Socorro-me de uma citação do Nobel da Economia Paul Samuelson para o título desta crónica. Como se sabe, o que Samuelson pretendia era dizer-nos que há sempre um trade-off entre gastar em defesa ou em atividades para o desenvolvimento (canhões ou manteiga).
Até há pouco todos nós considerámos que vivíamos em paz, isto é, que a prioridade do investimento público se centrava na “manteiga”.
De um dia para o outro parece que fomos assaltados por um sentimento de que estávamos em guerra. Ou porque há conflitos armados na Europa, ou porque esse conflito ocupa reiteradamente os nossos noticiários, ou, até, porque a proximidade geográfica do conflito nos dá maior sensibilidade.
Acontece que esta proximidade ao conflito não se tem traduzido, na Europa, na alocação dos recursos. Se é verdade que a Polónia afecta 3,9% do PIB às despesas da defesa, já a Bélgica e a Espanha não ultrapassam os 1,6% do PIB.

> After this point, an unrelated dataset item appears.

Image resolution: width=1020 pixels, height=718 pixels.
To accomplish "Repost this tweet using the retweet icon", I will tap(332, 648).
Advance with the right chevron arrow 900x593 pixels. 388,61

Parece que as prioridades discursivas e as prioridades de alocação de recursos não só não coincidem, como se afiguram inconciliáveis.

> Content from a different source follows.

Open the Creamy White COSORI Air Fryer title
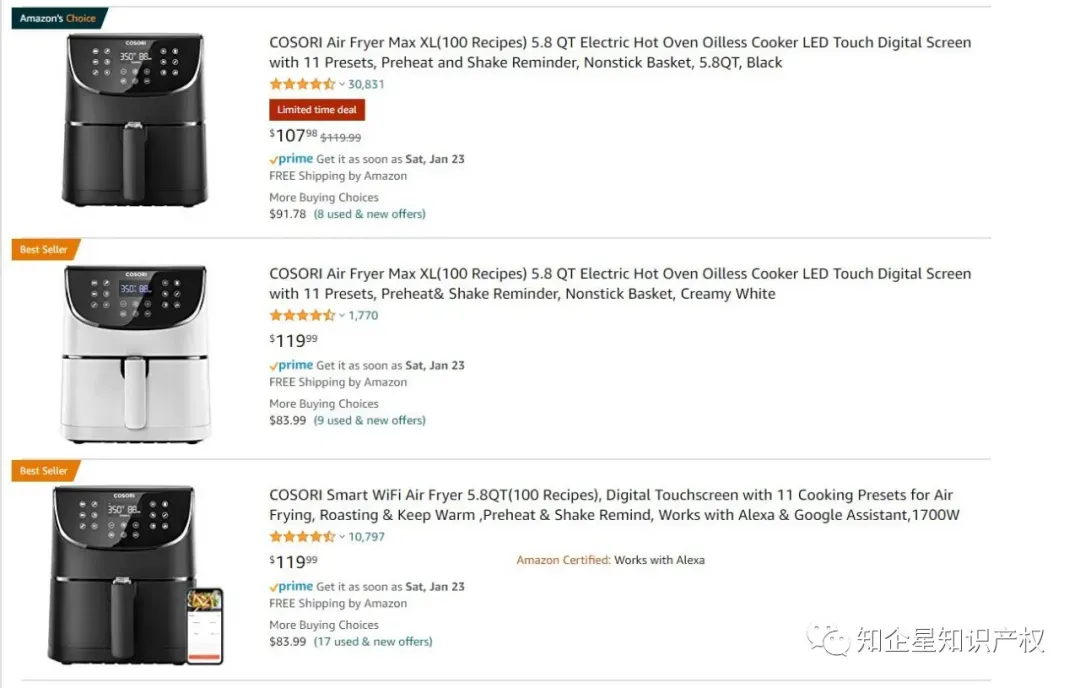(x=620, y=284)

Situação especialmente grave quando os responsáveis políticos estão obsessivamente “agarrados” a uma ideação da guerra como um “conflito armado entre duas ou mais nações ou grupos, que envolve mortes e destruição”.
Talvez ganhassem em considerar a definição de Carl Von Clausewitz: “a guerra é a continuação da política por outros meios” ou “a guerra é, pois, um ato de violência destinado a forçar o adversário a submeter-se à nossa vontade”.

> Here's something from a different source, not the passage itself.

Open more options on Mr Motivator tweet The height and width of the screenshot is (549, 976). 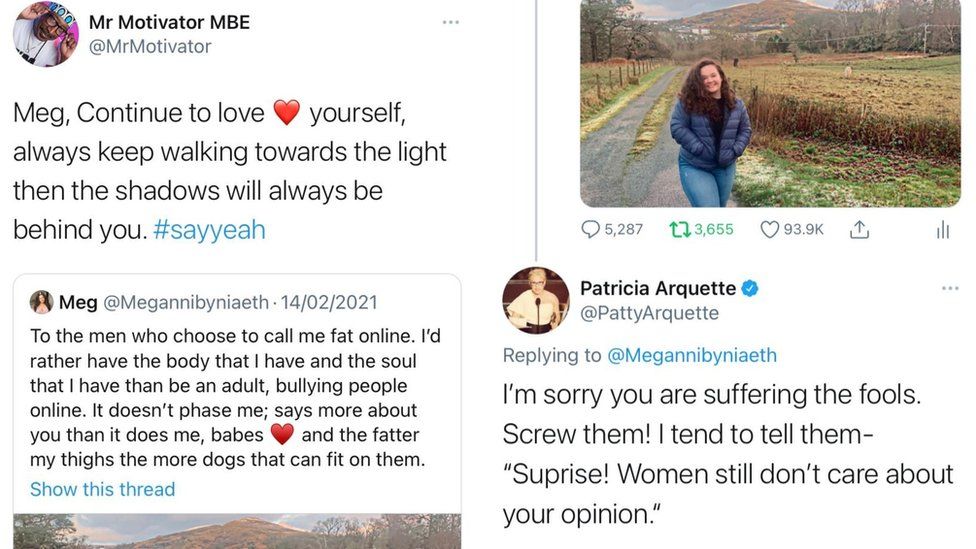point(450,22)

Se todos atentassem nesta definição, talvez olhassem para o que se passa no mundo com outros olhos.
Da guerra explicita entre Israel e o Hamas que evoluiu, já, para ataques mútuos entre Israel e o Irão; da muito noticiada invasão da Ucrânia às quase escondidas situações na Geórgia, na Arménia ou no Azerbaijão.
Ou os conflitos fronteiriços que hoje recrudescem um pouco por todo o lado. Da Venezuela às reivindicações territoriais do Ártico, da aspiração autonómica, independentista da Somalilândia, à definição nunca consensual sobre o estatuto de Taiwan, dos conflitos à volta da soberania das Ilhas do Mar da China, às pretensões de Marrocos sobre o Sara Ocidental.
Tudo situações que denunciam tensões e antecipam conflitos.
Parece existir, um pouco por todo o mundo, uma certa sensação de vivermos um tempo de conflito entre o Ocidente e o Resto do Mundo.
Não tenho é a certeza se o Ocidente interioriza e age em conformidade… Temo que não.
O autor escreve de acordo com a antiga ortografia.